* **Set task**
Copy out the following lines word for word, without changing anything.

• • • •

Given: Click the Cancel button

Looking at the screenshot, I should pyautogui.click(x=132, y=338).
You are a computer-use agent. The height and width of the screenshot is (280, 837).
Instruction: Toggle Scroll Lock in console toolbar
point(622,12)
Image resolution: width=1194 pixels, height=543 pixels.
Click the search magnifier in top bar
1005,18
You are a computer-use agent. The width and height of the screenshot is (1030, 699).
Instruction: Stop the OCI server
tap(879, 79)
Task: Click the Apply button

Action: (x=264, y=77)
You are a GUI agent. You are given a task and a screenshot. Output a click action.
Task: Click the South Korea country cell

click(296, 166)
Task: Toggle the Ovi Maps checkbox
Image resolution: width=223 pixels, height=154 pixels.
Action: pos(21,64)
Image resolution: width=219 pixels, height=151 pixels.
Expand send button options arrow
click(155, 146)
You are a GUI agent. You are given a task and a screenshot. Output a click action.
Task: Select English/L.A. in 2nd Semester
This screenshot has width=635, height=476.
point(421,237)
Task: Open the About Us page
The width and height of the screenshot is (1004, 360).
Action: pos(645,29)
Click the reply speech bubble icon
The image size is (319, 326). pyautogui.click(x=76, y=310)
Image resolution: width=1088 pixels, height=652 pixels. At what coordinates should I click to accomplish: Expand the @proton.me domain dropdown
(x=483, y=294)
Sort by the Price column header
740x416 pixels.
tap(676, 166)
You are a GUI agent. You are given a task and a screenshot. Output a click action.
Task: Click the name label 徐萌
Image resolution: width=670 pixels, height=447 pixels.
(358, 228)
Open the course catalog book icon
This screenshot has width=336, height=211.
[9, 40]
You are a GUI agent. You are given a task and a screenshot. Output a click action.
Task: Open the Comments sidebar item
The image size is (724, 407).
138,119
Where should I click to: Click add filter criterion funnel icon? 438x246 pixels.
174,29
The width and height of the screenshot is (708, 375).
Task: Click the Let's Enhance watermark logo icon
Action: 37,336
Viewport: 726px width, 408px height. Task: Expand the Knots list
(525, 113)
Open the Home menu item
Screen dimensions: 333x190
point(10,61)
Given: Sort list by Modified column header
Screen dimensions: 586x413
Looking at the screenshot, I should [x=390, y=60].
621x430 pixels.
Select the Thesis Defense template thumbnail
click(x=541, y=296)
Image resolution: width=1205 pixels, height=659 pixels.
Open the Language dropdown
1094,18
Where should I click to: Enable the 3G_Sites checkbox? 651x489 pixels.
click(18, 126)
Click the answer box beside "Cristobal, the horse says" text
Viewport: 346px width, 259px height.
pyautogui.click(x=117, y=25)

• • • •

* **Reply**
Given: Click the Cancel button

Looking at the screenshot, I should pyautogui.click(x=132, y=338).
You are a computer-use agent. The height and width of the screenshot is (280, 837).
Instruction: Toggle Scroll Lock in console toolbar
point(622,12)
Image resolution: width=1194 pixels, height=543 pixels.
Click the search magnifier in top bar
1005,18
You are a computer-use agent. The width and height of the screenshot is (1030, 699).
Instruction: Stop the OCI server
tap(879, 79)
Task: Click the Apply button

Action: (x=264, y=77)
You are a GUI agent. You are given a task and a screenshot. Output a click action.
Task: Click the South Korea country cell

click(296, 166)
Task: Toggle the Ovi Maps checkbox
Image resolution: width=223 pixels, height=154 pixels.
Action: pos(21,64)
Image resolution: width=219 pixels, height=151 pixels.
Expand send button options arrow
click(155, 146)
You are a GUI agent. You are given a task and a screenshot. Output a click action.
Task: Select English/L.A. in 2nd Semester
This screenshot has width=635, height=476.
point(421,237)
Task: Open the About Us page
The width and height of the screenshot is (1004, 360).
Action: pos(645,29)
Click the reply speech bubble icon
The image size is (319, 326). pyautogui.click(x=76, y=310)
Image resolution: width=1088 pixels, height=652 pixels. At what coordinates should I click to accomplish: Expand the @proton.me domain dropdown
(x=483, y=294)
Sort by the Price column header
740x416 pixels.
tap(676, 166)
You are a GUI agent. You are given a task and a screenshot. Output a click action.
Task: Click the name label 徐萌
Image resolution: width=670 pixels, height=447 pixels.
(358, 228)
Open the course catalog book icon
This screenshot has width=336, height=211.
[9, 40]
You are a GUI agent. You are given a task and a screenshot. Output a click action.
Task: Open the Comments sidebar item
The image size is (724, 407).
138,119
Where should I click to: Click add filter criterion funnel icon? 438x246 pixels.
174,29
The width and height of the screenshot is (708, 375).
Task: Click the Let's Enhance watermark logo icon
Action: 37,336
Viewport: 726px width, 408px height. Task: Expand the Knots list
(525, 113)
Open the Home menu item
Screen dimensions: 333x190
point(10,61)
Given: Sort list by Modified column header
Screen dimensions: 586x413
Looking at the screenshot, I should [x=390, y=60].
621x430 pixels.
Select the Thesis Defense template thumbnail
click(x=541, y=296)
Image resolution: width=1205 pixels, height=659 pixels.
Open the Language dropdown
1094,18
Where should I click to: Enable the 3G_Sites checkbox? 651x489 pixels.
click(18, 126)
Click the answer box beside "Cristobal, the horse says" text
Viewport: 346px width, 259px height.
pyautogui.click(x=117, y=25)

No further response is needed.